Pixel coordinate grounding data:
● ● ● ●

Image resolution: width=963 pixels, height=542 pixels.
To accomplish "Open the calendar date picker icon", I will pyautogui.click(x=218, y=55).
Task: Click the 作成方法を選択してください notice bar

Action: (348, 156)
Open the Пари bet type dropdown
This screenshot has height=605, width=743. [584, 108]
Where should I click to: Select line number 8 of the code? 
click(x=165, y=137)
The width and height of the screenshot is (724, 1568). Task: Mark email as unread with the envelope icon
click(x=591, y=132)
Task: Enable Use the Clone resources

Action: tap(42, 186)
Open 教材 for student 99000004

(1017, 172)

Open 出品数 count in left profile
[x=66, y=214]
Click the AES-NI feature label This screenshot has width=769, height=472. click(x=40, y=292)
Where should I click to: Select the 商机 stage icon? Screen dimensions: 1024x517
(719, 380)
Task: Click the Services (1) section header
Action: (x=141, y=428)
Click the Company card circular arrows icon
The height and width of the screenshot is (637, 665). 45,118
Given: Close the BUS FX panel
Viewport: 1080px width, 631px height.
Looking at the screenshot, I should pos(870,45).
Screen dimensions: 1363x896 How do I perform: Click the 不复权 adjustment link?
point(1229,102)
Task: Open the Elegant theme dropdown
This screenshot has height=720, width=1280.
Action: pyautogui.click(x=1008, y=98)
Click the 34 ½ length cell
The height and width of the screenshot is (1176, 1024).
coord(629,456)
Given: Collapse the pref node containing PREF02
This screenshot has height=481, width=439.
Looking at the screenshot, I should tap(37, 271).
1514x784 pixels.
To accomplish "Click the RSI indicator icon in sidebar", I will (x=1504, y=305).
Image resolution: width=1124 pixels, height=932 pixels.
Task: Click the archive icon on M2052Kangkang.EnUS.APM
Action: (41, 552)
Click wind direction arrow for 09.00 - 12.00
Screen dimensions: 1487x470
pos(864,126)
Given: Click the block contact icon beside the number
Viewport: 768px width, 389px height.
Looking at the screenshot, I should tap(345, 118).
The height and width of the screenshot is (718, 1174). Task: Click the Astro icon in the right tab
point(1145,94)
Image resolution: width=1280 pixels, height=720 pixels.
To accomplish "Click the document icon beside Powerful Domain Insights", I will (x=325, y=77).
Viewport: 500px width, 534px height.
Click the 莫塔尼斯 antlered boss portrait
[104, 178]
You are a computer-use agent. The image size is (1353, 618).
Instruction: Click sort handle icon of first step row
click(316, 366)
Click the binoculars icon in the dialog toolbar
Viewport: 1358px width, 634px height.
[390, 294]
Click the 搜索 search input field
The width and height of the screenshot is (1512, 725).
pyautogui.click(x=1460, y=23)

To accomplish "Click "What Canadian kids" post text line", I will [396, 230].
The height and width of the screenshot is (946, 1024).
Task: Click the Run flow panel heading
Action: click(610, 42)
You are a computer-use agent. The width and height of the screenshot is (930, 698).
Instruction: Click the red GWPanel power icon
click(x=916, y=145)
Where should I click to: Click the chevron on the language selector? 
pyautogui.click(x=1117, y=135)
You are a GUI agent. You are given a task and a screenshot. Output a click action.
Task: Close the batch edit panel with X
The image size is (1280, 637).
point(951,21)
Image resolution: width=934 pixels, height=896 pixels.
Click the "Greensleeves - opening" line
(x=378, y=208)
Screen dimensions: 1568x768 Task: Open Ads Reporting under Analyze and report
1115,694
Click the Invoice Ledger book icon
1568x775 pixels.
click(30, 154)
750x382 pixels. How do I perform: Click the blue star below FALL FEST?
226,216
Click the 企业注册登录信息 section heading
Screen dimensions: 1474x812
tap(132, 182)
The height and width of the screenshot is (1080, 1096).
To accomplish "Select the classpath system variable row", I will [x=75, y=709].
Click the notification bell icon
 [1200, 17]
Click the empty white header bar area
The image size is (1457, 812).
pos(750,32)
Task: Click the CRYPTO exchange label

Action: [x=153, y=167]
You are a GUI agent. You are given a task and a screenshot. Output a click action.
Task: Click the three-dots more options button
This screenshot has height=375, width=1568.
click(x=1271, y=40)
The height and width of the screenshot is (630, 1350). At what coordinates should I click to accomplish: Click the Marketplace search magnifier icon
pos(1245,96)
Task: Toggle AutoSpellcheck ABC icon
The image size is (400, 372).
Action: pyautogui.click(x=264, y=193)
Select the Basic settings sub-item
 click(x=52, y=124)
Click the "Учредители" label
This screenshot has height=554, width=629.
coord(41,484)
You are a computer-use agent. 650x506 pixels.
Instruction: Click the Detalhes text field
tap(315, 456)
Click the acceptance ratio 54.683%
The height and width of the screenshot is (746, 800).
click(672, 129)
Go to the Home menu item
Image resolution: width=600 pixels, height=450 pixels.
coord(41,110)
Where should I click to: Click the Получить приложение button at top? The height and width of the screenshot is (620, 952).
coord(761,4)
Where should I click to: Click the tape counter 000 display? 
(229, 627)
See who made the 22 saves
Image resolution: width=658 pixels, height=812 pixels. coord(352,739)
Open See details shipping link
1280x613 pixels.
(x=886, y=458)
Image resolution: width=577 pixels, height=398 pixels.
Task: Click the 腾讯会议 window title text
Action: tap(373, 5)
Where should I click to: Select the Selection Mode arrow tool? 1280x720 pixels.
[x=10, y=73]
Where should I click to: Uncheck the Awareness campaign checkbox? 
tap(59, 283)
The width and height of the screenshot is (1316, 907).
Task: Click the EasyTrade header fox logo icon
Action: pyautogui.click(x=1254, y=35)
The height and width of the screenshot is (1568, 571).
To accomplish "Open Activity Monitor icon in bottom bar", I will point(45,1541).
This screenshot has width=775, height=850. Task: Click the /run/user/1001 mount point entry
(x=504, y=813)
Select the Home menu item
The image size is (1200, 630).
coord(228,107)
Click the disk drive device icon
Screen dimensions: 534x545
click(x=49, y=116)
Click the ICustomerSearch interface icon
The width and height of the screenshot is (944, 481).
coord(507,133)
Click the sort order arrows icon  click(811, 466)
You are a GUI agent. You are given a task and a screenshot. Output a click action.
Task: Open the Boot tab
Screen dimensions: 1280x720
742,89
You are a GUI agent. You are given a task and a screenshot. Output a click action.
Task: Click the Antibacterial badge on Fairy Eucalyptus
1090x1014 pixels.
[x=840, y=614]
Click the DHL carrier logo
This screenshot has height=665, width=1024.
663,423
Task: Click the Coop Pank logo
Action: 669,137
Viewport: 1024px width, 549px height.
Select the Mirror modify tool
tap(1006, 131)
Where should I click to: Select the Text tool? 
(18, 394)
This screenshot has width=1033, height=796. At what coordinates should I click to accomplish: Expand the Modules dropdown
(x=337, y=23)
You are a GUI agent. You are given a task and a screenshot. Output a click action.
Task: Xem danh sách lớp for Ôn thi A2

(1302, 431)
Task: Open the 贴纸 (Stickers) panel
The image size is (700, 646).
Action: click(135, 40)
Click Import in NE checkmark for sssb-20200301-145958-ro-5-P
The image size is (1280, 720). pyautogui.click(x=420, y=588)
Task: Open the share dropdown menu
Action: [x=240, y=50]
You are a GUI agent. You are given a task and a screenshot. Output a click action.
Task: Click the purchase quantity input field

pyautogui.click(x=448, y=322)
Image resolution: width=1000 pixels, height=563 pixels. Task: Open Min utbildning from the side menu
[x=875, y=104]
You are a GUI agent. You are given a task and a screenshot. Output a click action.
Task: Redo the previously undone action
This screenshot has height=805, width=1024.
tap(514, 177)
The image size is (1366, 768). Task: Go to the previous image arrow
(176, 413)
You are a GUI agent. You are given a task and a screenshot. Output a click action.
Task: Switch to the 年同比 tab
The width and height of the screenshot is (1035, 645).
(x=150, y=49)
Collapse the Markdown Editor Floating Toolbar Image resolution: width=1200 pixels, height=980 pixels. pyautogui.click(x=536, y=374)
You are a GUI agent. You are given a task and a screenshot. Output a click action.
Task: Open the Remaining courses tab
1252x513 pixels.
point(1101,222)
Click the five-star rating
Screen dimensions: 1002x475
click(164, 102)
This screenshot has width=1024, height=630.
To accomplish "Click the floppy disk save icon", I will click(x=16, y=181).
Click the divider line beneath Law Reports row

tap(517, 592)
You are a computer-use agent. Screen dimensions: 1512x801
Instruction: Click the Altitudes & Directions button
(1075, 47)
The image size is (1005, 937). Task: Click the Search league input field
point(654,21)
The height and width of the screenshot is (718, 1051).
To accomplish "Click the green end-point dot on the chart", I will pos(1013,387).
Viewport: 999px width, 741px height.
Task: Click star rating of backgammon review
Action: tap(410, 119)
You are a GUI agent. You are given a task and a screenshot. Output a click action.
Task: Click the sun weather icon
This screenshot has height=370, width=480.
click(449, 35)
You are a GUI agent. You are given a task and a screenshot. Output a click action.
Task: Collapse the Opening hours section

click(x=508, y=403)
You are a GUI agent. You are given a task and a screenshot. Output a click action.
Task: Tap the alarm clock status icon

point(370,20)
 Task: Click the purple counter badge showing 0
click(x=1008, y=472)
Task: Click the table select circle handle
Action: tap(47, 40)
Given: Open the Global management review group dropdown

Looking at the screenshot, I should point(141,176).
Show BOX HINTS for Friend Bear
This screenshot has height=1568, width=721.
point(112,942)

● ● ● ●

TASK REQUIREMENTS: Copy out, in full, each line above that has the word "Home" in it.

TASK OUTPUT:
Go to the Home menu item
Select the Home menu item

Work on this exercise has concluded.